::: Records supplied
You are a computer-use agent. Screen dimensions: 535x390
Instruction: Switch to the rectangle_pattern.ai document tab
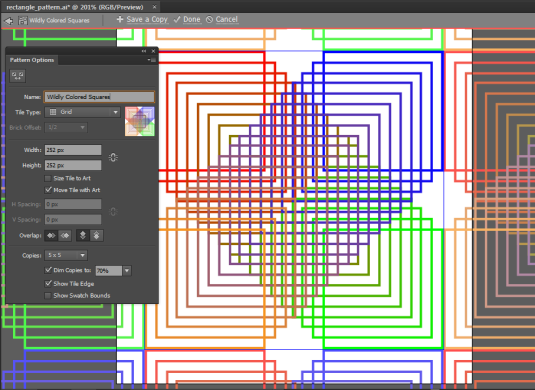pos(75,7)
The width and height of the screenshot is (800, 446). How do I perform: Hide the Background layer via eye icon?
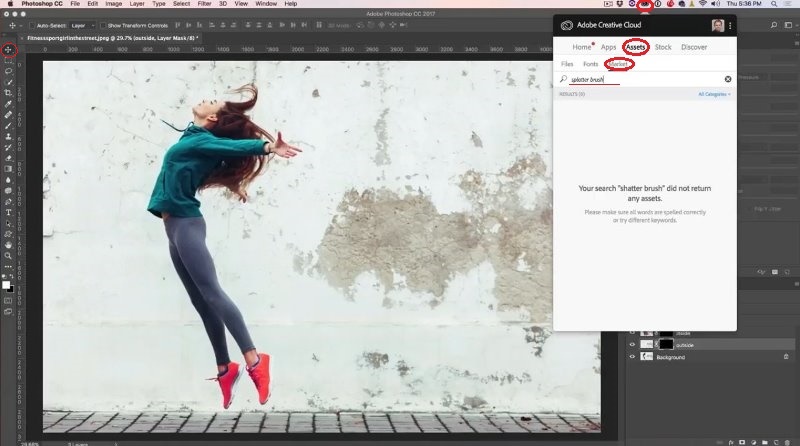pyautogui.click(x=632, y=356)
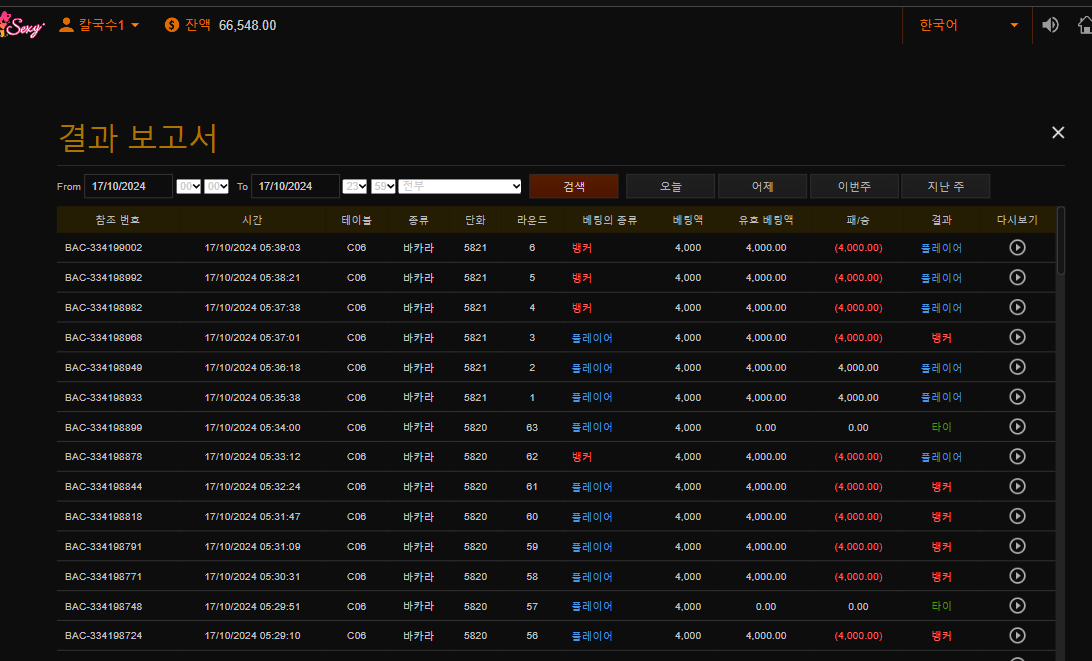Close the 결과 보고서 panel
This screenshot has width=1092, height=661.
click(1058, 133)
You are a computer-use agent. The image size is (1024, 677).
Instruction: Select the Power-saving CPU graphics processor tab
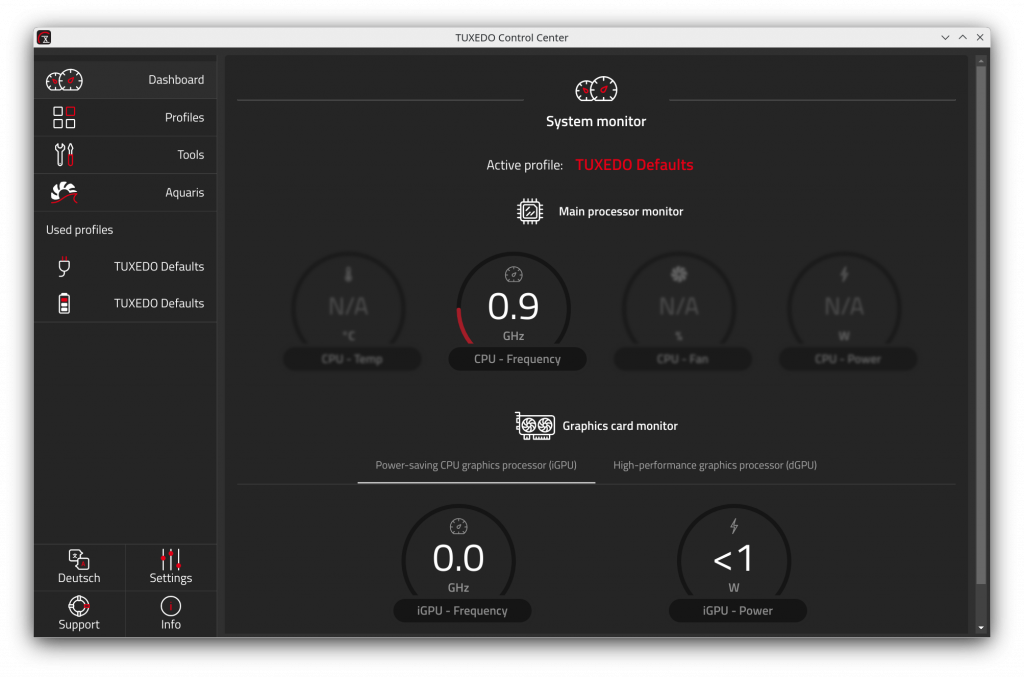coord(476,465)
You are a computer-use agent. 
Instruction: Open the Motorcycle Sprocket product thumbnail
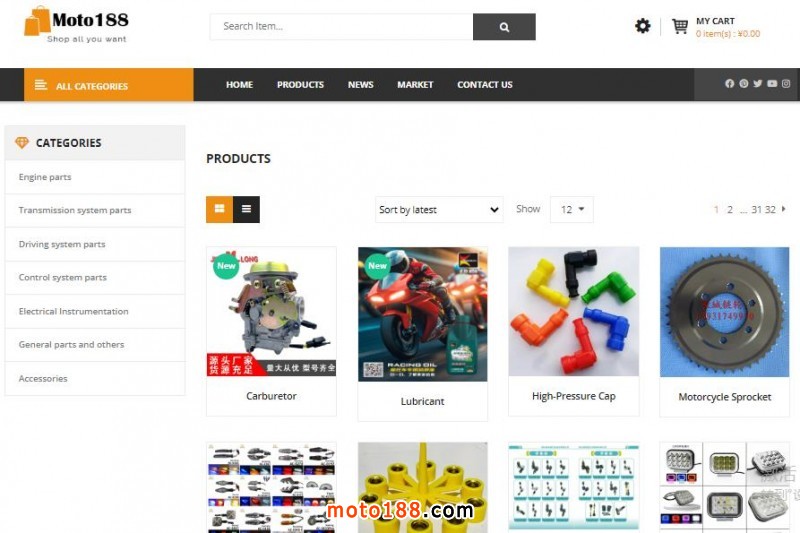pyautogui.click(x=724, y=312)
::::::
*Objective*: Pull out the text of every item above word for word, leaving the pictures out of your answer.

*Response for this exercise*:
You are a computer-use agent. Screen dimensions: 535x390
Instruction: Switch to the rectangle_pattern.ai document tab
pos(75,7)
The width and height of the screenshot is (800, 446). How do I perform: Hide the Background layer via eye icon?
pyautogui.click(x=632, y=356)
Close the 결과 보고서 panel
This screenshot has width=1092, height=661.
click(1058, 133)
You are a computer-use agent. The image size is (1024, 677).
Instruction: Select the Power-saving CPU graphics processor tab
coord(476,465)
You are a computer-use agent. 
Instruction: Open the Motorcycle Sprocket product thumbnail
pyautogui.click(x=724, y=312)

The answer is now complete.